I also tackled an outline for George & Gracie, the novella I’ll be including in my Christmas poems collection this year (which is another project being revisited, with the novella being a substitute for two shorter works I lost and don’t want to rewrite). These collections are for my niece, the Burrito, although this year I plan to send the results around to family, in the hopes they might actually begin to see me as a legitimate writer (and not as “gee wiz that dude who keeps trying to make that happen,” which is the recent impression I kind of got from my dad). Anyway, it’s something I’m really excited to tackle, and will be the first thing I work on actually writing.

I also came up two other ideas today, “Kingslayer” and “Old Brown’s Daughter,” though I won’t really talk about what exactly they are here, although they reminded me about an idea I had earlier in the year, “Old Wizards,” and how much that would be fun to get back to. (“Old” being in a title twice is probably a coincidence.) These are ideas that practically told themselves when I conceived them. You don’t take such ideas lightly.

Plus today was the second day of my latest comic book scripting project, Catman/Batwoman, which nominally is a riff on Tom King’s real comic, Batman/Catwoman. It’s going to be the shortest to date, twelve script pages. But nine panel grids every page! (For those who don’t know, “Catman” is an actual DC character. The “Batwoman” indicated is actually Barbara Gordon, the original and most famous Batgirl, who has never actually been referred to as Batwoman. Except in this project. Because: symmetry.)

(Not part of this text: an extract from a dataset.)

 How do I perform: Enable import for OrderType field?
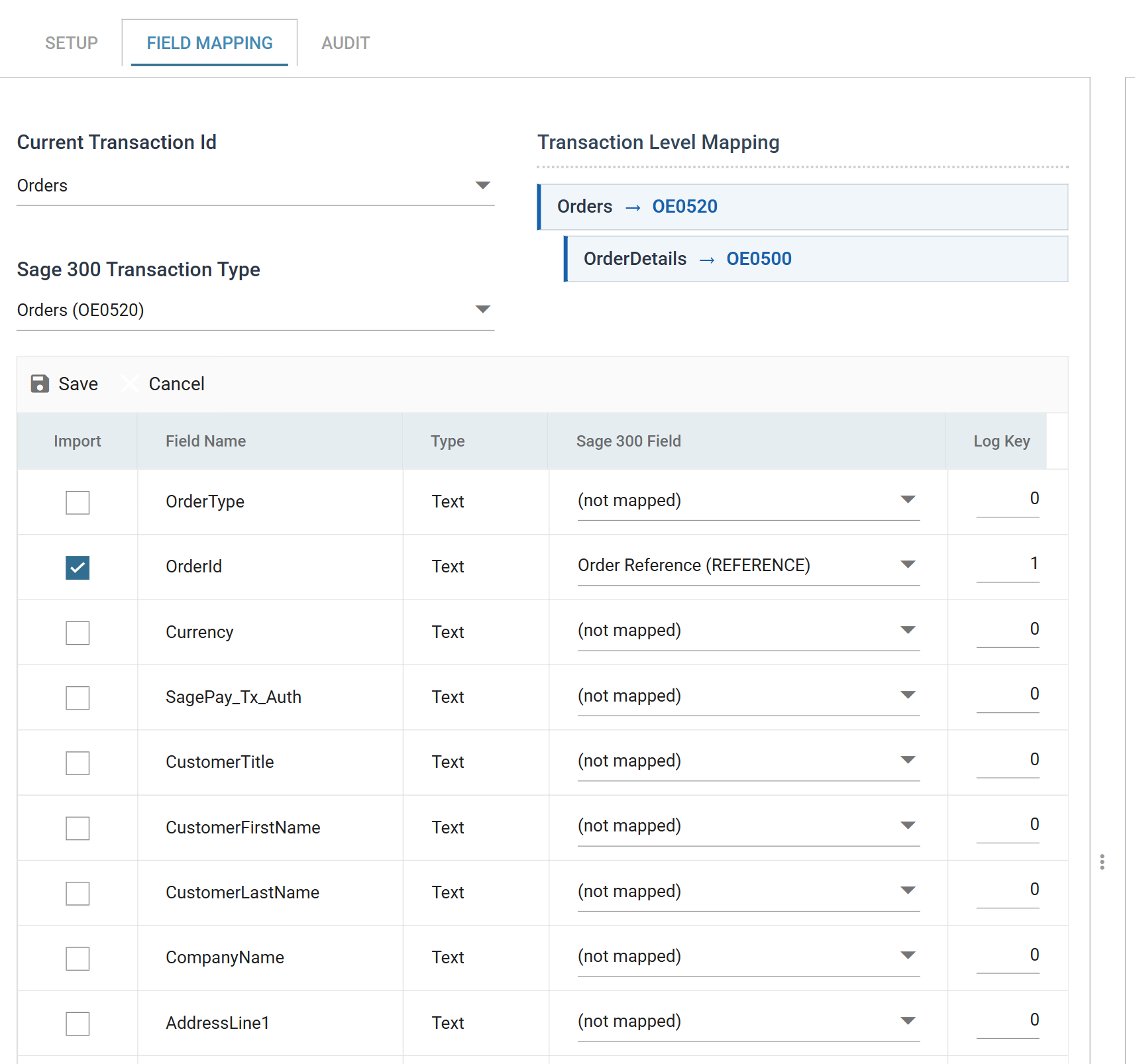point(78,502)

Wednesday, October 7, 2020

IWSG October 2020

 This was the first Wednesday of October, which meant that I definitely did not need the Insecure Writers Support Group Facebook page to remind me that it’s that day where we blog...

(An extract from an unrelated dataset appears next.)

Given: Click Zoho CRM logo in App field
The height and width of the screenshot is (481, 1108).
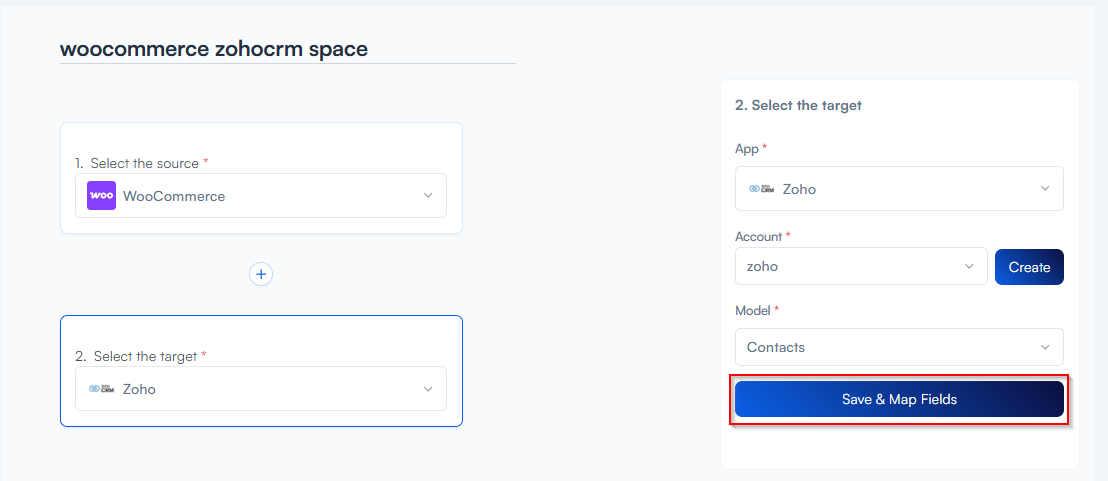Looking at the screenshot, I should coord(762,188).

Nope! That’s definitely not what happened!

(In my defense, I skipped...many, many months of membership duties. I was dropped from the rolls an’ everything.)

Anyway, we have a question to answer, as always:

What does the term “working writer” mean to you?

I can only interpret it as a writer, such as myself, who has a job and writes in their spare time, so that being a writer is not the title they use for tax purposes.

And I have been doing that for many, many years.

At this point I actually have a job that feels like it’s a productive use of my time, that people see me as some benefit other than as an anonymous face. I mean I don’t need my ego involved, but it’s nice. It just feels less like a job, sometimes, this way.

But strangely, sometimes I wonder if actual job fulfillment could get in the way of being productive as a writer. I worked on a lot of things over the past year, including the “bonus pandemic time,” but I wonder if it’s comparable to what I might have accomplished if I were working a less satisfying job. I know, it sounds crazy! Not being overly miserable at work is a bad thing??? I wrote all of my manuscripts (except one, which was during my first experience of unemployment, and then others that weren’t book-length so I’m not counting them) while working versions of soul-crushing jobs. It almost felt necessary!

And yes, it still sounds crazy. Maybe that’s just what I told myself, and what I’m continuing to tell myself. Maybe this is continued fallout from giving myself a little time before truly breaking in the new computer (I plan to get some work done over the three-day weekend, I swear!), I don’t know. Maybe!

I’ve certainly written some interesting things in the two years I’ve been at this job. I’ve written extended comic book scripting projects for the first time ever, for instance. I even spun off one of them some original ideas (because both were based on existing DC or Marvel concepts), and maybe I could work on that next, if I felt like doing that again. And besides, I feel like I’m getting closer to writing new manuscripts. I plan to write a novella for the rewrite Christmas package for my niece (there’s only one element from the previous one I want to revisit, riffing on something she was singing while MASTERING RIDING A BIKE AT ABOUT FIVE YEARS OLD) (not that I’m bragging for her) (and to be clear, a two-wheel, no training wheels bicycle).

So that’s what “working writer” means to me. Complicated. But interesting.